Forming a concept involves selecting the important characteristics of
our experiences and categorising them. The degree to which we are able
to do this effectively is a defining characteristic of human
intelligence.  The method here was about showing fractal patterns and
getting people to forecast the weather on the basis of them.
Conceptual rules based on the positions and combinations of the
patterns governed whether the resulting outcome would be rain or sun,
but the volunteers were not told this. Instead correct predictions
were rewarded with cash prizes, encouraging the volunteers to deduce
these conceptual rules. In an initial learning phase, the different
possible combinations were repeatedly shown to the participants. While
they could make their predictions by simply memorising previous
outcomes, they could also begin to realise that rules based on the
positions and combinations of the patterns governed whether the result
would be rain or sun.  In a second phase, the volunteers were provided
with less information to encourage them to apply the rules they had
identified. This enabled the researchers to separate those volunteers
who had formed the concept in the learning phase from those who
hadn't.

During both experiments fMRI scanning was used to identify areas of
brain activity. In the first phase, researchers could tell if a
volunteer would go on to apply concepts in the second phase by the
degree of activity in their hippocampus, which is known to be
responsible for learning and memory. In the second phase, activity
centred on the ventromedial prefrontal cortex (vMPFC), important in
decision-making, was active.  The team concluded that the hippocampus
creates and stores concepts, and passes this information onto the
vMPFC where it is put to use during the making of decisions.

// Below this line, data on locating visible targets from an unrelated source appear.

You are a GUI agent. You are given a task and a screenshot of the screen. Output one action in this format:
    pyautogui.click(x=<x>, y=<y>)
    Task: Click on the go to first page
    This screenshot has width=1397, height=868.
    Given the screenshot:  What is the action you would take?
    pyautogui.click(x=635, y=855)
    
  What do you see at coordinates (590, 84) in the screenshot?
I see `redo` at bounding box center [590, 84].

Journal reference: Neuron, vol 63, p 889

Where the hippocampus is damaged, other brain areas may compensate if
the damage occurs early enough in life.  This work may have medical
applications.  I don't find it very interesting - but I do wonder
whether a better understanding of what we can know about how the brain
works might inform our discussions on such matters as consciousness,
morality and just what the 'Mind's Eye' might be.  My interest is in
whether we could enter more democratic forms of decision-making by
using reliable memory and concept storage outside individual brains.